• Required action
Go through the records below and copy out every line holding "computer".

(Data items)
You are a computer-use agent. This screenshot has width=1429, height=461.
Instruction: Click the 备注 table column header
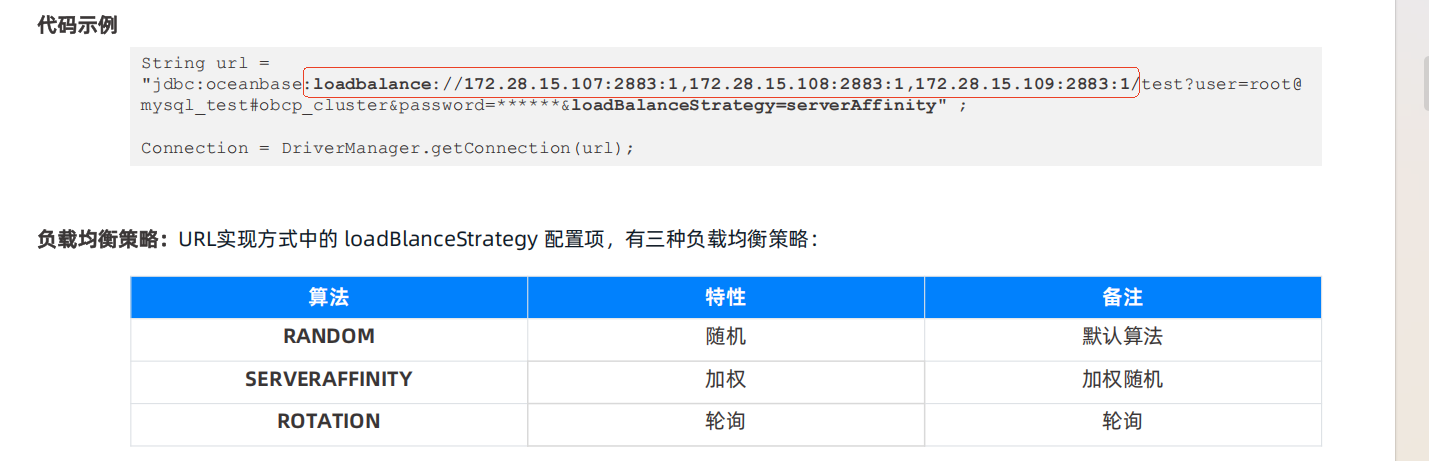coord(1122,298)
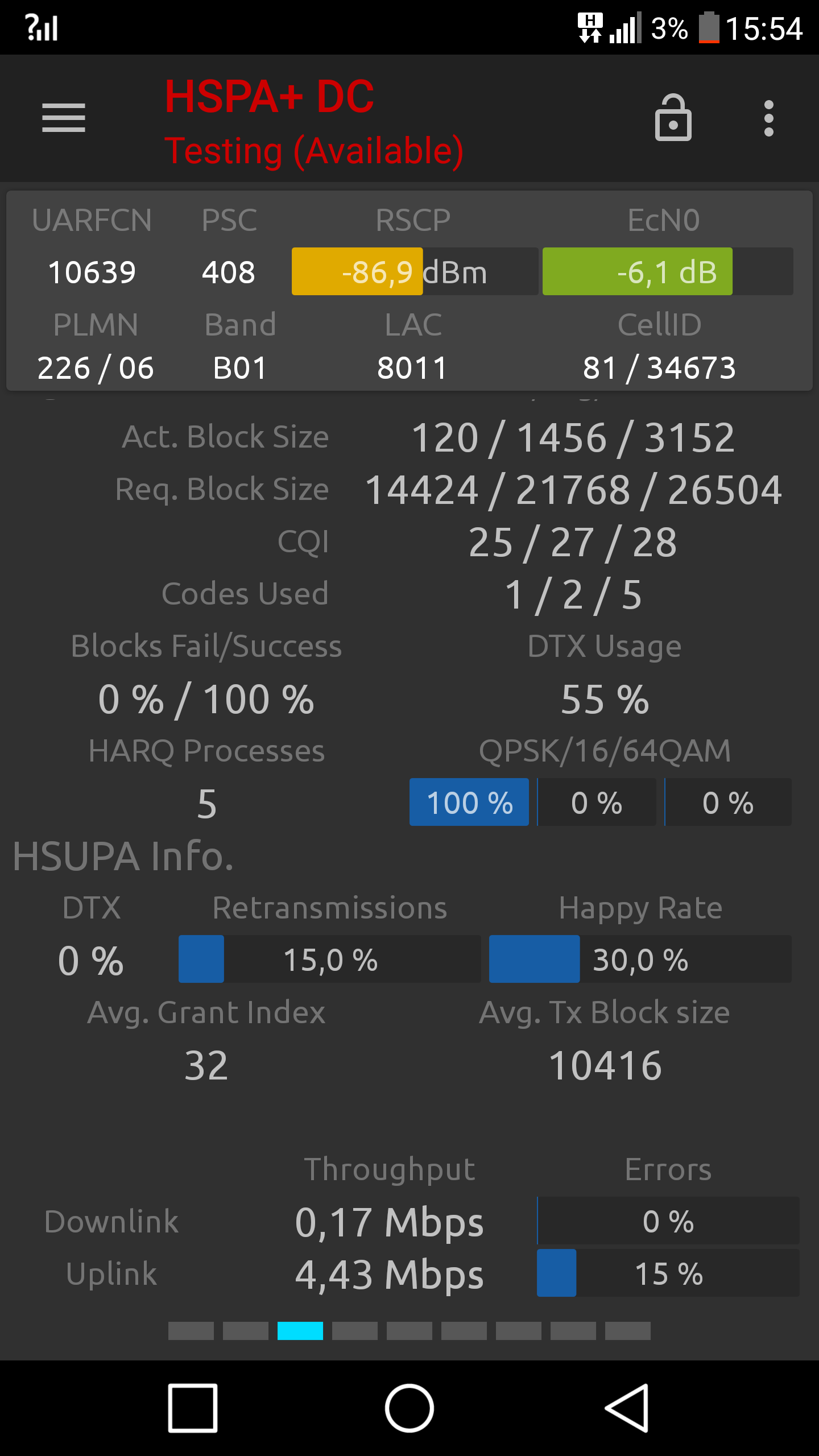Tap the Retransmissions 15,0 % bar
The image size is (819, 1456).
pyautogui.click(x=330, y=959)
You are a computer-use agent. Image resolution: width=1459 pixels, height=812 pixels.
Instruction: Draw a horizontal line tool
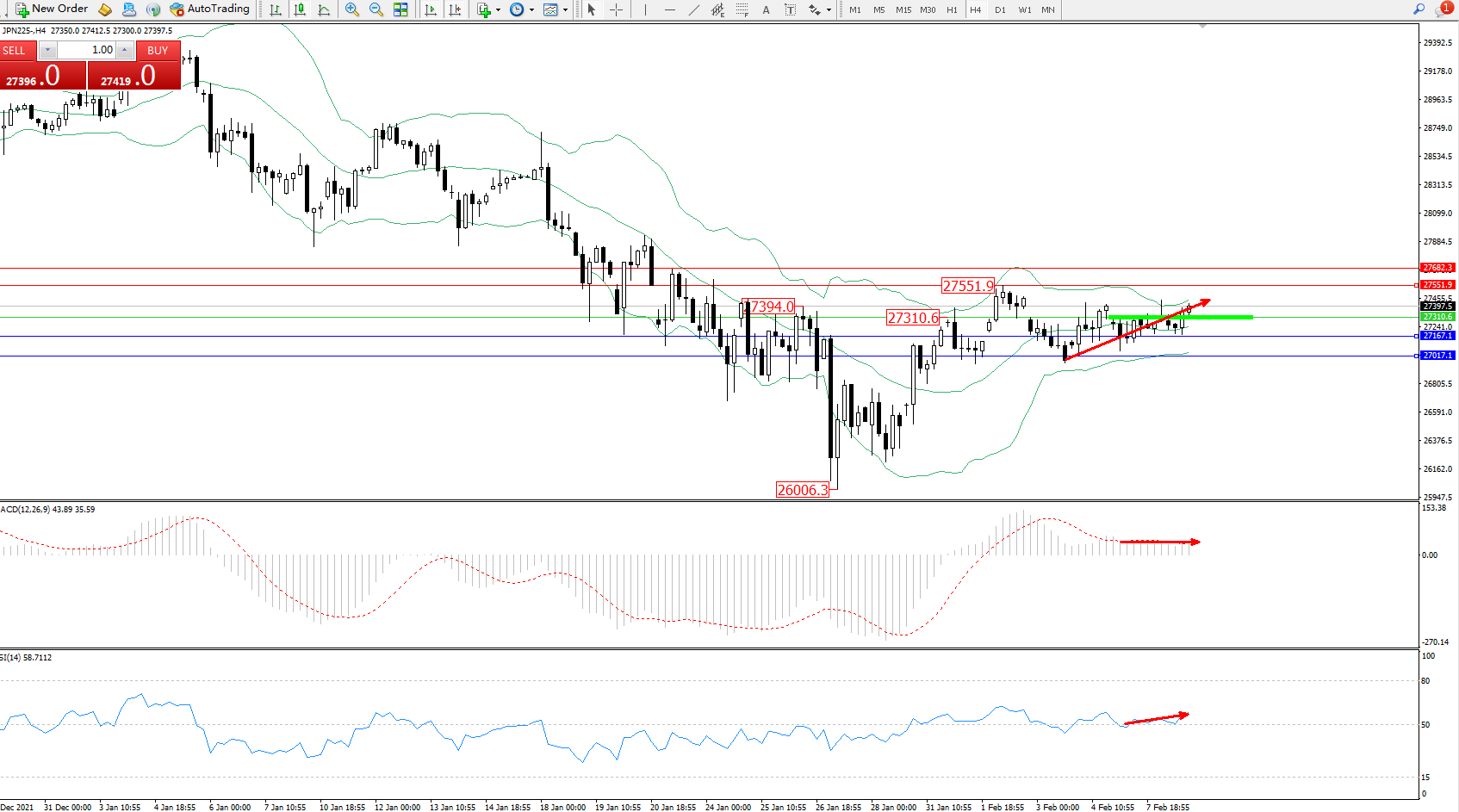click(670, 9)
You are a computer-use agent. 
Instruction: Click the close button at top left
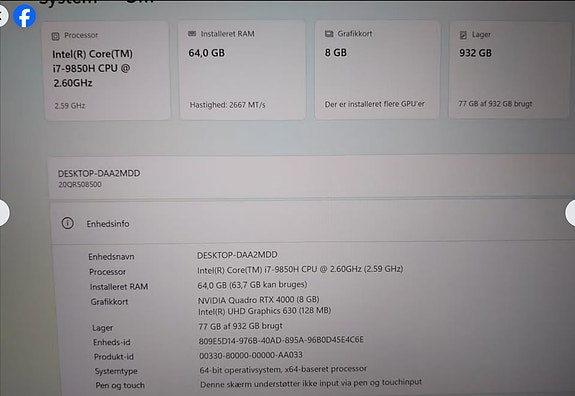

• Task output
You are a computer-use agent. This screenshot has width=1429, height=461.
You are a computer-use agent. Image resolution: width=1459 pixels, height=812 pixels.
You are a computer-use agent. 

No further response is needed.